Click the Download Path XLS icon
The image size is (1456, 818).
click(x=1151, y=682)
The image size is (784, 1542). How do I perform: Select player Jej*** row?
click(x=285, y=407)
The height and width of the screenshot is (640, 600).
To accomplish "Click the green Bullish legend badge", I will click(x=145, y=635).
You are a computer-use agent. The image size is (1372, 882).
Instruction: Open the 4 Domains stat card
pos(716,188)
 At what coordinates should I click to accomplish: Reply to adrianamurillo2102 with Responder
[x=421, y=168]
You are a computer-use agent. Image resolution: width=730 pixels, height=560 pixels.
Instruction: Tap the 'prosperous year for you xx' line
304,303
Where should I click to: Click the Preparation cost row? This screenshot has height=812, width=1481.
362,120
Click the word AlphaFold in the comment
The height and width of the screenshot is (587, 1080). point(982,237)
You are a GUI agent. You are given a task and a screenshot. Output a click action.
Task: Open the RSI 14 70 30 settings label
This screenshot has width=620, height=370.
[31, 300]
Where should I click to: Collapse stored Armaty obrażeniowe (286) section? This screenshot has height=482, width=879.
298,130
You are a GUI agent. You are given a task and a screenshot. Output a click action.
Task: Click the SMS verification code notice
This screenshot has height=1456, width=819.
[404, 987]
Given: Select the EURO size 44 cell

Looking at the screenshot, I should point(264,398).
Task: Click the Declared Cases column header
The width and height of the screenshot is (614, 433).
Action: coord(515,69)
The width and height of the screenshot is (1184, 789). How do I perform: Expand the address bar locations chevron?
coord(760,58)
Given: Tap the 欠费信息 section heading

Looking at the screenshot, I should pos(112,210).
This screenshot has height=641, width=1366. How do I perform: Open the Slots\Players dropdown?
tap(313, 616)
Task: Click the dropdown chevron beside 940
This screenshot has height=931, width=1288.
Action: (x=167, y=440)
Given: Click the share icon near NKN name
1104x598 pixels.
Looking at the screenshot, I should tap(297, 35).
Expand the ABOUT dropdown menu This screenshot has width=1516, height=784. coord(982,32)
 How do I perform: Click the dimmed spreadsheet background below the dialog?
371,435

* * * *

§ **Required action**:
Reproduce only the lines running from the one that contains "At what coordinates" to the last line of the records.

§ **Output of the task**:
 At what coordinates should I click to accomplish: Reply to adrianamurillo2102 with Responder
[x=421, y=168]
You are a computer-use agent. Image resolution: width=730 pixels, height=560 pixels.
Instruction: Tap the 'prosperous year for you xx' line
304,303
Where should I click to: Click the Preparation cost row? This screenshot has height=812, width=1481.
362,120
Click the word AlphaFold in the comment
The height and width of the screenshot is (587, 1080). point(982,237)
You are a GUI agent. You are given a task and a screenshot. Output a click action.
Task: Open the RSI 14 70 30 settings label
This screenshot has width=620, height=370.
[31, 300]
Where should I click to: Collapse stored Armaty obrażeniowe (286) section? This screenshot has height=482, width=879.
298,130
You are a GUI agent. You are given a task and a screenshot. Output a click action.
Task: Click the SMS verification code notice
This screenshot has height=1456, width=819.
[404, 987]
Given: Select the EURO size 44 cell

Looking at the screenshot, I should point(264,398).
Task: Click the Declared Cases column header
The width and height of the screenshot is (614, 433).
Action: coord(515,69)
The width and height of the screenshot is (1184, 789). How do I perform: Expand the address bar locations chevron?
coord(760,58)
Given: Tap the 欠费信息 section heading

Looking at the screenshot, I should pos(112,210).
This screenshot has height=641, width=1366. How do I perform: Open the Slots\Players dropdown?
tap(313, 616)
Task: Click the dropdown chevron beside 940
This screenshot has height=931, width=1288.
Action: (x=167, y=440)
Given: Click the share icon near NKN name
1104x598 pixels.
Looking at the screenshot, I should tap(297, 35).
Expand the ABOUT dropdown menu This screenshot has width=1516, height=784. coord(982,32)
 How do I perform: Click the dimmed spreadsheet background below the dialog?
371,435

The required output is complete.